====== SUPPLIED RECORDS

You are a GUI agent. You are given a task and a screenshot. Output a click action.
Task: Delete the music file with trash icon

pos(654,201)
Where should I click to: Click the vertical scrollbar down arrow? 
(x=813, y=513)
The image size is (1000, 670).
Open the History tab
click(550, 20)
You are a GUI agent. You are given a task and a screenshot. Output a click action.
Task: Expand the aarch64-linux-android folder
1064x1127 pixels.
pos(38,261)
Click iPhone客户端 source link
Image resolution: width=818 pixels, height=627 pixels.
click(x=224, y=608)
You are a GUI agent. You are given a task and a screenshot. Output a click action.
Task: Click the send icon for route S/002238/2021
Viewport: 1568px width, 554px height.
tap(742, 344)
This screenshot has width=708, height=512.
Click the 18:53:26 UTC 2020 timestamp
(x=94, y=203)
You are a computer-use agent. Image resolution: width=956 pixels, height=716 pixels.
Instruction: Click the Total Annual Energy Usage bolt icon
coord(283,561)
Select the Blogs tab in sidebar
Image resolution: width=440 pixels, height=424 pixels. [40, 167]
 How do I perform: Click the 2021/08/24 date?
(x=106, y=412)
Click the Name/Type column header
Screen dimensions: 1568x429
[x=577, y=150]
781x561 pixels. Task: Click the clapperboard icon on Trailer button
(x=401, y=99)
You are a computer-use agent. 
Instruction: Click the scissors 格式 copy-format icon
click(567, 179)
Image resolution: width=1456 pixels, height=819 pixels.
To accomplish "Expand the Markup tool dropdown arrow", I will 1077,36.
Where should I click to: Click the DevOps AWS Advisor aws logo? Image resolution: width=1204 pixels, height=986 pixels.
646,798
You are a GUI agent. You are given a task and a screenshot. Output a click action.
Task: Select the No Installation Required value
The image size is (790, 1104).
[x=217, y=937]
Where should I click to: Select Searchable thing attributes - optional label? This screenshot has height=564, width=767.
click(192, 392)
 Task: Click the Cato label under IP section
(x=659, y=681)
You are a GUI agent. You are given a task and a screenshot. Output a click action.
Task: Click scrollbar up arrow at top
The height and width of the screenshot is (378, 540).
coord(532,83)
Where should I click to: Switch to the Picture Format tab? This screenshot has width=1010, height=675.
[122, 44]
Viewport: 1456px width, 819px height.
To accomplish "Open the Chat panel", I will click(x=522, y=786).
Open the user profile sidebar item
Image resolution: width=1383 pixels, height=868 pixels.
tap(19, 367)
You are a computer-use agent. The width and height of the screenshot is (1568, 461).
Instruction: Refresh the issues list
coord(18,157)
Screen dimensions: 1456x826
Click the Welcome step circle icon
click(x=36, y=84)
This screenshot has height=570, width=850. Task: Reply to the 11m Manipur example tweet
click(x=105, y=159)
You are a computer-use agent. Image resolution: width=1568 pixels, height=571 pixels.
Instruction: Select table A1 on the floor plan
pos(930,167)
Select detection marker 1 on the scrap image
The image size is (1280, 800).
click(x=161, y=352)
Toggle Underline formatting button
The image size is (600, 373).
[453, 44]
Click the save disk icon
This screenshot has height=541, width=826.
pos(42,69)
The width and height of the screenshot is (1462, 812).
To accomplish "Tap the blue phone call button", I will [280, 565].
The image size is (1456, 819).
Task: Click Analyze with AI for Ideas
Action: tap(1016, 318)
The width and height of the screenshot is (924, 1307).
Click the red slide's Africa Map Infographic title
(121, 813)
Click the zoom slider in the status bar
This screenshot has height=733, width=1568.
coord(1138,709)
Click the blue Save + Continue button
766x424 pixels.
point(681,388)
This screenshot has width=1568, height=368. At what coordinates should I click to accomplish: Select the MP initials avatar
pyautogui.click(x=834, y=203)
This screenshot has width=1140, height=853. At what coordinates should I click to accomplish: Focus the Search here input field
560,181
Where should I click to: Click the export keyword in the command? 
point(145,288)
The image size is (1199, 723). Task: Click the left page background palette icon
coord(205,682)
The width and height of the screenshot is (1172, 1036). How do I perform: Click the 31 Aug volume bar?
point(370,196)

============

Rescale the material from its first line to the line with "click(x=224, y=608)", and give only those lines again with the requests included. Multiply every coordinate in the answers by 0.25, round to whole numbers with halves going up, and leave all numbers in the requests unchanged.

■ **THE SOLUTION**:
You are a GUI agent. You are given a task and a screenshot. Output a click action.
Task: Delete the music file with trash icon

pos(164,50)
Where should I click to: Click the vertical scrollbar down arrow? 
(x=203, y=128)
The image size is (1000, 670).
Open the History tab
click(138, 5)
You are a GUI agent. You are given a task and a screenshot. Output a click action.
Task: Expand the aarch64-linux-android folder
1064x1127 pixels.
pos(10,65)
Click iPhone客户端 source link
Image resolution: width=818 pixels, height=627 pixels.
click(x=56, y=152)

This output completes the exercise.